Beijing’s aggressive political and business ambitions seem to be negatively affecting its companies as governments across the world express security concerns over the operations of Chinese firms. The United States, Australia, and India have been vocal about their distrust of Chinese telecommunication companies operating freely in their regions.
U.S. action against Chinese companies
The U.S. had banned Chinese company ZTE from conducting operations in the United States after it was found that the firm had broken U.S. sanctions against North Korea and Iran while also having engaged in dubious business practices. The U.S. commerce department concluded that ZTE was “incapable of being, or unwilling to be, a reliable and trustworthy recipient of U.S.-origin goods, software, and technology,” quotes The Verge.
And even though the ban was later lifted after ZTE paid a mammoth fine of US$1 billion and deposited an additional US$400 million in escrow, the company has already suffered huge damages. During the first six months of 2018, ZTE posted a net loss of US$1 billion, its biggest first-half net loss in history.
Additionally, the company is still walking a tightrope when it comes to U.S. sanctions. The United States can literally reinstate the ban if it suspects ZTE of engaging in any action against U.S. interests. President Trump also went after Huawei and banned the use of their products in government systems that are considered critical to U.S. security.
Huawei filed a comment with the U.S. Federal Trade Commission (FTC) saying that American laws are unfairly acting against Chinese telecommunication companies. “The letter accuses American regulators of restricting Huawei’s ability to sell its products within the U.S. for protectionist economic reasons, ostensibly justifying those restrictions on national security grounds; it encourages the FTC to counsel other government agencies against additional regulation,” an article at Lawfare states.

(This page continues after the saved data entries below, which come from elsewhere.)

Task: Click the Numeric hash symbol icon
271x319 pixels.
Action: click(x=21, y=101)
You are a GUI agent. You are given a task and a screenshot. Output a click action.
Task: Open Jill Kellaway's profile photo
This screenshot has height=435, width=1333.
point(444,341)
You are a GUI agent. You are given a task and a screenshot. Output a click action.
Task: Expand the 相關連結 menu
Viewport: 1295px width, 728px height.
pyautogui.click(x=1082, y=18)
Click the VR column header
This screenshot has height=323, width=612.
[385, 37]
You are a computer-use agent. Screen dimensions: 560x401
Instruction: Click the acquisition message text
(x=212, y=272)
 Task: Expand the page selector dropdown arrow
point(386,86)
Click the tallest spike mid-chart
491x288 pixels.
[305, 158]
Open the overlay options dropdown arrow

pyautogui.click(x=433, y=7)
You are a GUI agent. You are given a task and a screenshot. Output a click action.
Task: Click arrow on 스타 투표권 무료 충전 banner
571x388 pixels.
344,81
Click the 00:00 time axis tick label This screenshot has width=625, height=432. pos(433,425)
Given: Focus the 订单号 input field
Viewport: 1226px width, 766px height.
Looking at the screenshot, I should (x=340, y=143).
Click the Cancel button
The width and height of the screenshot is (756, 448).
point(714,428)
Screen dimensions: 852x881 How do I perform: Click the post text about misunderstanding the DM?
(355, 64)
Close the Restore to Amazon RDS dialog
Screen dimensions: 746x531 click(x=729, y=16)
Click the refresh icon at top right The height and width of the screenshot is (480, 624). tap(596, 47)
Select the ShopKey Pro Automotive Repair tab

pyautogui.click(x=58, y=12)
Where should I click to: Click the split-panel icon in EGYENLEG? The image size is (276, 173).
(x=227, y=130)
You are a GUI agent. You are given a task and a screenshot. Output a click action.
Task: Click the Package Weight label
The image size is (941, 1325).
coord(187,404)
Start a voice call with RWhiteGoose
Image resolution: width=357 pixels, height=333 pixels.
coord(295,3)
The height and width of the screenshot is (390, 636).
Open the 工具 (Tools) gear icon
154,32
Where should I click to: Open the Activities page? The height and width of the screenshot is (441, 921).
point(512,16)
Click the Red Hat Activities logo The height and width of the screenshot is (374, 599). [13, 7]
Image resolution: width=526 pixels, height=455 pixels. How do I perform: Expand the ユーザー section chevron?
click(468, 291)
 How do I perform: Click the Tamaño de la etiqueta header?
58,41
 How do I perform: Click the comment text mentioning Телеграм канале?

However, Huawei’s view about U.S. sanctions sounds ironic considering that China itself disallows American tech companies like Google and Facebook to operate in their country unless they meet the Chinese government’s censorship rules.
Australian and Indian sanctions
In August, Australia banned Huawei from offering 5G technology to the country’s telecom companies. The government stated that telecommunication equipment suppliers would be bought under the national security regulations that were in place to keep telecom firms under control.
China mandates that all companies operating in their country should cooperate with domestic intelligence agencies. As such, Huawei, ZTE, and a host of other companies operating in countries like Australia will essentially be required to share information demanded by Chinese intelligence.
“As we move into 5G, a greater proportion of the network is controlled by software. There is an argument that in this software realm, concerns about who is managing the network and where from are heightened,” BBC quotes Mark Newman from ConnectivityX consultancy.
Another country that is keeping a close watch on Chinese telecommunication companies is India. The developments in Australia have reportedly sparked a debate about allowing Huawei to roll out 5G services in the country.
“It is an action taken by a responsible government after considering many things. We are following the developments at our level very minutely as Huawei has a very large operation in India and it is going to play a major role in the 5G rollout,” Sunday Guardian Live quotes an official from India’s security establishment.
India’s distrust of Chinese companies is strengthened by the fact that Indian websites faced 35 percent of all cyberattacks from China during the period April-June 2018. As such, allowing a company like Huawei to operate 5G services in India seems like a bad move.
As long as the Communist government holds power in China, demands the control of information, and continues to curb the freedom of speech, global distrust of Chinese companies is only likely to increase.